On Google Plus it’s also against the rules. For once, Google’s review policies are relatively clear:
Conflict of interest: Reviews are most valuable when they are honest and unbiased. If you own or work at a place, please don’t review your own business or employer. Don’t offer or accept money, products, or services to write reviews for a business or to write negative reviews about a competitor. If you’re a business owner, don’t set up review stations or kiosks at your place of business just to ask for reviews written at your place of business.
You can’t hold raffles or contests that reviewers can enter by writing you a review.

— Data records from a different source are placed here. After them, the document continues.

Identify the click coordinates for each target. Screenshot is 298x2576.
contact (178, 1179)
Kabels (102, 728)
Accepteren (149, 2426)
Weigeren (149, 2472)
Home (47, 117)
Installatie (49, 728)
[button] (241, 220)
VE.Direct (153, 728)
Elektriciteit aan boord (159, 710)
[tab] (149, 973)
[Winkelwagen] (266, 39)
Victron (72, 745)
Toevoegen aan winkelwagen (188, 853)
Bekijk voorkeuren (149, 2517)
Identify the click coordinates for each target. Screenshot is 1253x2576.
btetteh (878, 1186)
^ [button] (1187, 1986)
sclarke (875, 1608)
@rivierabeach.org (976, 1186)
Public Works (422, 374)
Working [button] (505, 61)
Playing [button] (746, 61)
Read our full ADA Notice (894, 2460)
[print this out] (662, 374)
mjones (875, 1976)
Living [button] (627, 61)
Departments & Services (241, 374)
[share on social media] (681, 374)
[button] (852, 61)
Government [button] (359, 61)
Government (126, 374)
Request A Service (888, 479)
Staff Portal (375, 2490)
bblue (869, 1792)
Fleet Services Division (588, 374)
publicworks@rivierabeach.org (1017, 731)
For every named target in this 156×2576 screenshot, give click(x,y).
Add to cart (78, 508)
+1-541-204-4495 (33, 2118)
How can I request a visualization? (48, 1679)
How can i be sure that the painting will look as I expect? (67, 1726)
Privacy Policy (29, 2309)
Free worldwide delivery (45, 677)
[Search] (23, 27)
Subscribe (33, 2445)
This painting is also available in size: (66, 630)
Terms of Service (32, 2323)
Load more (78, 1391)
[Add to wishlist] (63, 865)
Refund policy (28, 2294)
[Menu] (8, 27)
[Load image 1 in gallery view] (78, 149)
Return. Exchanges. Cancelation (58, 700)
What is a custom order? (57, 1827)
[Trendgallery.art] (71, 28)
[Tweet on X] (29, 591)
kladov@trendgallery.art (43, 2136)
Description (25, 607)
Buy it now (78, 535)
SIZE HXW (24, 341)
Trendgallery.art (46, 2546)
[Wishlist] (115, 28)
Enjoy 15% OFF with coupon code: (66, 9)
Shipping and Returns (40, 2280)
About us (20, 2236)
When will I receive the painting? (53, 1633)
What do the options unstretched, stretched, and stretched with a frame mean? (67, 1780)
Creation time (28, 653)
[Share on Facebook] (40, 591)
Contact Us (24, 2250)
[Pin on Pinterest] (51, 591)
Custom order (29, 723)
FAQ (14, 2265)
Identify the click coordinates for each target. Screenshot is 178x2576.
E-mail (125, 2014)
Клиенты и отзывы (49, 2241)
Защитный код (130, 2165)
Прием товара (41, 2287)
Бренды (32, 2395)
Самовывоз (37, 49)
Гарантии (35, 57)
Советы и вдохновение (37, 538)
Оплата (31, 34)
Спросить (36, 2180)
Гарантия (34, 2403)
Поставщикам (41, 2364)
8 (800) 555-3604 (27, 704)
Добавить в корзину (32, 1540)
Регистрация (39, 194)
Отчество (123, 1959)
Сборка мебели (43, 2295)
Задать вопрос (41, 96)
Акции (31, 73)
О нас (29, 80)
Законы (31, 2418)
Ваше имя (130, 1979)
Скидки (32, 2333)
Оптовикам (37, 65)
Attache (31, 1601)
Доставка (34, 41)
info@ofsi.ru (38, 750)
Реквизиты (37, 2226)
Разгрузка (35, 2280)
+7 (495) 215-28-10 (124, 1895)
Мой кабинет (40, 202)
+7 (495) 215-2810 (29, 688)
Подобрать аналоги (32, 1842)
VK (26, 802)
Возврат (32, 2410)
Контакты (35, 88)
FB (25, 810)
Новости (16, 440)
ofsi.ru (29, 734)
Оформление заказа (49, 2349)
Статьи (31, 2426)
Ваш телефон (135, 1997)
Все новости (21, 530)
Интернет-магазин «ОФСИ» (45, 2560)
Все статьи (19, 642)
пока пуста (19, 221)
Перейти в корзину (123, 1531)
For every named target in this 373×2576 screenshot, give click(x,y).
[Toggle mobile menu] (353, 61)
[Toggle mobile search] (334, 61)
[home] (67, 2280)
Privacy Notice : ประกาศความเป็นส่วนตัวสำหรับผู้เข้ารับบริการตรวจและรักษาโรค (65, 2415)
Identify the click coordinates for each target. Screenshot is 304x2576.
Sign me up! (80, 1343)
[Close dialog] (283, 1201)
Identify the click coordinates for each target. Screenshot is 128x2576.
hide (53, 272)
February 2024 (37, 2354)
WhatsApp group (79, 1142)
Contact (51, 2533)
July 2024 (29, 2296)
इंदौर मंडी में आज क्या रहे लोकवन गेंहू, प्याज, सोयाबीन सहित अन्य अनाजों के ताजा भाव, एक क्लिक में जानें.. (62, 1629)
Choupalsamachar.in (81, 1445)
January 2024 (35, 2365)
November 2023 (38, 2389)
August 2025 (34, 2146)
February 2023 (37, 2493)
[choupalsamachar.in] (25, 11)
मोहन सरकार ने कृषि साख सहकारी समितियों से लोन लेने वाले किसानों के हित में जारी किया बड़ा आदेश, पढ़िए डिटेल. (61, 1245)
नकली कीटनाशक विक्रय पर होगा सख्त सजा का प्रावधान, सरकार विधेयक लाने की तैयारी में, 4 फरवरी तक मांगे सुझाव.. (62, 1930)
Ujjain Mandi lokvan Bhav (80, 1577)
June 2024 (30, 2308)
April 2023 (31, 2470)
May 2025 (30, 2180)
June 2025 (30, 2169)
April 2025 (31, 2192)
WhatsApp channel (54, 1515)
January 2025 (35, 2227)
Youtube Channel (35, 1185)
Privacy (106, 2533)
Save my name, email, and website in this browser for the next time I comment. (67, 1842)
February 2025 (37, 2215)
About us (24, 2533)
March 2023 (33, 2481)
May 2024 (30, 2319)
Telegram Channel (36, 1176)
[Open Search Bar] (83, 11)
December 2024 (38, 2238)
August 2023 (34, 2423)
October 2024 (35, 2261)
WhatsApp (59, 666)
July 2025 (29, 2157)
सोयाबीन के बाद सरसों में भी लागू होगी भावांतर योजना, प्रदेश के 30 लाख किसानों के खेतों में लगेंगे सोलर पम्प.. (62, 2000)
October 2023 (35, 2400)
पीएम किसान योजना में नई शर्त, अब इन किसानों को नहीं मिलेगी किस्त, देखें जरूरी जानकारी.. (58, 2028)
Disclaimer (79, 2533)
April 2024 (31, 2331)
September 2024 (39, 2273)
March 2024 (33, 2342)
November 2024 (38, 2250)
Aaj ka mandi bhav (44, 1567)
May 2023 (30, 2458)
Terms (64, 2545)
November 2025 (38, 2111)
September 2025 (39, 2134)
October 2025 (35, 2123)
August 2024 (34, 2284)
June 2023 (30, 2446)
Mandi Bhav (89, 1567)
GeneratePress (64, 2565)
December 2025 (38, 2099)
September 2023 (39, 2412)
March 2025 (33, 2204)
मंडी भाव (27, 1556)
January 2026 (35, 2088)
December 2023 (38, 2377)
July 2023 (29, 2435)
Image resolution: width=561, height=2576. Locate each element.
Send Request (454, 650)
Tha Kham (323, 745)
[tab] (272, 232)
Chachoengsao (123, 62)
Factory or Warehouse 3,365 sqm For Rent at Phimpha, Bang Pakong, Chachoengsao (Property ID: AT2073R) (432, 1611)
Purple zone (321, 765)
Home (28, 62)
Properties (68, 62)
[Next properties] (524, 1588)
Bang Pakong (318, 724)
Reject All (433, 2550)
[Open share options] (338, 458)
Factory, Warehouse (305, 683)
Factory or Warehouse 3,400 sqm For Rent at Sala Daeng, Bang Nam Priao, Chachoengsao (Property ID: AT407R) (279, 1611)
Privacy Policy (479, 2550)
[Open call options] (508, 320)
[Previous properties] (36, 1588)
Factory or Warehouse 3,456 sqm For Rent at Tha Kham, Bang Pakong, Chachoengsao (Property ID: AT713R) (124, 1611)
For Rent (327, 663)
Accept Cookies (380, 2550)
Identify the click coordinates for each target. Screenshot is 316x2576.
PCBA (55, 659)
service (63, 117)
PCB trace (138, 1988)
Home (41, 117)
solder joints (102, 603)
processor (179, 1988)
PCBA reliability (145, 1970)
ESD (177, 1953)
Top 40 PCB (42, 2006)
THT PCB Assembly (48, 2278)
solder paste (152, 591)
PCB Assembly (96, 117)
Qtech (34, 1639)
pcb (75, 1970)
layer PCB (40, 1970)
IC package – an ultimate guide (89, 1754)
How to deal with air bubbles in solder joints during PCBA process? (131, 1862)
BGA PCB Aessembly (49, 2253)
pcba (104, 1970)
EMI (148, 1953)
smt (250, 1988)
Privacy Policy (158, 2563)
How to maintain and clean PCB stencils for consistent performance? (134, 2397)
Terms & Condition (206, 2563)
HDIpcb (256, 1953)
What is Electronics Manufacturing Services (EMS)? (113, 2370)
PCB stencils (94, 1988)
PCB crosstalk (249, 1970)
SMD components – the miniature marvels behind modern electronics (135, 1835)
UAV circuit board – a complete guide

Then there’s the unofficial word from 20 months ago that you can’t hold review contests that donate to charity, where Google apparently stated that “Any incentive offered in return for a review of a specific business is against our policy.” But that “policy” wasn’t part of the rules then, and it certainly isn’t now:
To encourage reviews for your business: Remind your customers to leave feedback on Google. Simply reminding customers that it’s quick and easy to leave feedback on Google on mobile or desktop can help your business stand out from sites with fewer reviews.
Even in the “Tips for writing great reviews” document there’s no such broad stance against “any incentive.”
After flip-flopping for too long, Google’s’ not only OK with your asking customers / clients directly for reviews, but also encourages you to ask. It’s just that you can’t butter your reviewers’ bread.
So what can you do besides beg?
You appeal to the little Mr. Rogers within each of your customers.
You do it by telling customers that whichever employee, technician, hygienist, etc. who helped them will get a small bonus for any positive feedback about the job they did.
It’s not a new concept, but it’s worked like a charm for my friend and long-time client, who’s put it into practice for getting reviews on Google and elsewhere. Here’s exactly what he tells customers:
By the way, any members of our crew who served you today will get a bonus for any positive comments you’d like to add about their performance.
This works because you’re not waving money or an Amazon gift card in reviewers’ faces. You’re not telling them that their word – their very reputation – is worth just $25 or $50.
Rather, you’re appealing to the part of human nature that enjoys helping other people out. You’re also deferring to your customers’ judgment.
Of course, you’re not telling reviewers to give you 5 stars. They can write, “The prices were high, the person who answered the phone was an ogre, but at least Fred was polite and did a good job for me.”
To me, this approach is just a smart way of encouraging – not even “incentivizing” reviews. You’re not trying to grease customers’ wheels, and you’re only asking for positive feedback to the extent that your customers feel that someone on your team earned it. And it seems to work.